Neither Parrish, nor committee member Dr. Steve Spencer (who served as medical director for the New Mexico Corrections Department from 1985 and 1993) would comment on the DOJ report. But both said they believed PNA had improved since the DOJ investigation ended in May.

They also agreed important problems remain.

Spencer noted that PNA’s staffing of one medical doctor, on site once a week, serving an average of 650 inmates was problematic and said the the American Correctional Association recommends that a doctor spend a minimum of 21 hours a week on site at a facility of Santa Fe’s size.

Farthing did not return phone calls seeking comment on the DOJ report (which SFR obtained following its interview with him).
As for MTC, its e-mailed response to questions about the DOJ report only said that it remained “confident in the medical service” provided by PNA and would work with the latter to resolve “any issues as they may arise.”

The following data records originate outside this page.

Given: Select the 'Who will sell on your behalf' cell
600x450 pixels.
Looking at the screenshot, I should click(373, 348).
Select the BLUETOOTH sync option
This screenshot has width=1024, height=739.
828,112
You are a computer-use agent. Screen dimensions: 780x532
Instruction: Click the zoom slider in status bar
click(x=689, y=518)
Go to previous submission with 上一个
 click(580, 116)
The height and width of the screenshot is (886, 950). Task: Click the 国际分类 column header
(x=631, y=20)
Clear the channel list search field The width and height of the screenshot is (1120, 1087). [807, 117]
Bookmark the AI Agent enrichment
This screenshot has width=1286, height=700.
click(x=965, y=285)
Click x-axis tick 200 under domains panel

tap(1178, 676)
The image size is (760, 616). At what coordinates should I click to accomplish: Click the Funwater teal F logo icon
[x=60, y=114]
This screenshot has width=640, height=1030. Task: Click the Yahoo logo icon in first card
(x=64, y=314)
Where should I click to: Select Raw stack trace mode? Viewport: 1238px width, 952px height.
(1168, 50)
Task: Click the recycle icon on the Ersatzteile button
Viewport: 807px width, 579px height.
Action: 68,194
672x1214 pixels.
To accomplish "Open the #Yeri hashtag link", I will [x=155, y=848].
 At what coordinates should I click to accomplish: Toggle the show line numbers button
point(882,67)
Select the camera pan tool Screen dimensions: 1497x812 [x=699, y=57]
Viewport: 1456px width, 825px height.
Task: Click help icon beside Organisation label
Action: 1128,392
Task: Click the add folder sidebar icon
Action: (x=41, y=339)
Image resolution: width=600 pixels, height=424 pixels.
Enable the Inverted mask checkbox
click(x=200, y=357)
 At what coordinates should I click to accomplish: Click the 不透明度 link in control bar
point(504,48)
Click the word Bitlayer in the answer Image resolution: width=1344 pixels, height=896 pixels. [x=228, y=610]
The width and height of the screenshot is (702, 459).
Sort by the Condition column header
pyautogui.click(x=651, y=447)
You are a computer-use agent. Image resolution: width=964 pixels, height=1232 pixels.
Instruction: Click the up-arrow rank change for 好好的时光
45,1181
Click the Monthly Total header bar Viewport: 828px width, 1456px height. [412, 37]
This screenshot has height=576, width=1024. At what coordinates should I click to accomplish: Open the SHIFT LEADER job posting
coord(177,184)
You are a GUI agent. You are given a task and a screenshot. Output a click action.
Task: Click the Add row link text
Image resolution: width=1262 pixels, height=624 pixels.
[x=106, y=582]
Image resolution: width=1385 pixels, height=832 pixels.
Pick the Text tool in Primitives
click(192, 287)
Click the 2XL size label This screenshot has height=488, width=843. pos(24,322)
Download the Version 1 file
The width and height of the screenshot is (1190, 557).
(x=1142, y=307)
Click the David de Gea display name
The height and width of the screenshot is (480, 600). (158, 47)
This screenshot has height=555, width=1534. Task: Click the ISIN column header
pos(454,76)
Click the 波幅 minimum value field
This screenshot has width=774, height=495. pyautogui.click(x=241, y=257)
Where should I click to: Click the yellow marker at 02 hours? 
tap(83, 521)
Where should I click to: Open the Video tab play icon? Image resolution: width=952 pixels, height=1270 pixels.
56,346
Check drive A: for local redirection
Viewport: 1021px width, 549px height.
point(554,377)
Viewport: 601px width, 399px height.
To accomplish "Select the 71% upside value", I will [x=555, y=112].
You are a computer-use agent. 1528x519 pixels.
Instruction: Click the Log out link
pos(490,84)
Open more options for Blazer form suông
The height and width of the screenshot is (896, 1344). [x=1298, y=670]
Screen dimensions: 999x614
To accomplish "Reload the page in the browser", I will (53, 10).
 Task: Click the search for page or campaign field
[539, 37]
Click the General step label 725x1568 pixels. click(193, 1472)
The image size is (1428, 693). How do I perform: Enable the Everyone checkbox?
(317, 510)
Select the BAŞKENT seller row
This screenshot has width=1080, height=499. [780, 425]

Ophelia Padilla lives in a tiny trailer at the end of a dirt road in Chimayó. Her home is warm from the heat she likes to turn up high. Spanish soap operas play quietly from a television in the corner. Pictures of Jesus and her 11 children cover the walls.

Last month, Padilla turned 80. A few daughters and grandchildren gathered from Santa Fe and Española to celebrate with her. Once, a long time ago, Padilla had six sons. Now she has none.

Padilla says she spends most of her days thinking and crying about the death of her last son, Jimmy Villanueva.

She’s not the only one mourning his death. Villanueva’s old cellmates from Delta 100 made him a get well card they never got to deliver. Instead, they asked it be given to his family.

Among the 26 letters and signatures, one reads: “Jimbo, I can’t begin to understand the pain you and your family are going through right now but I felt it cause I went through it with you in here. Stay strong for us all homie and may God bless you and you family in this time of need. Get well soon.”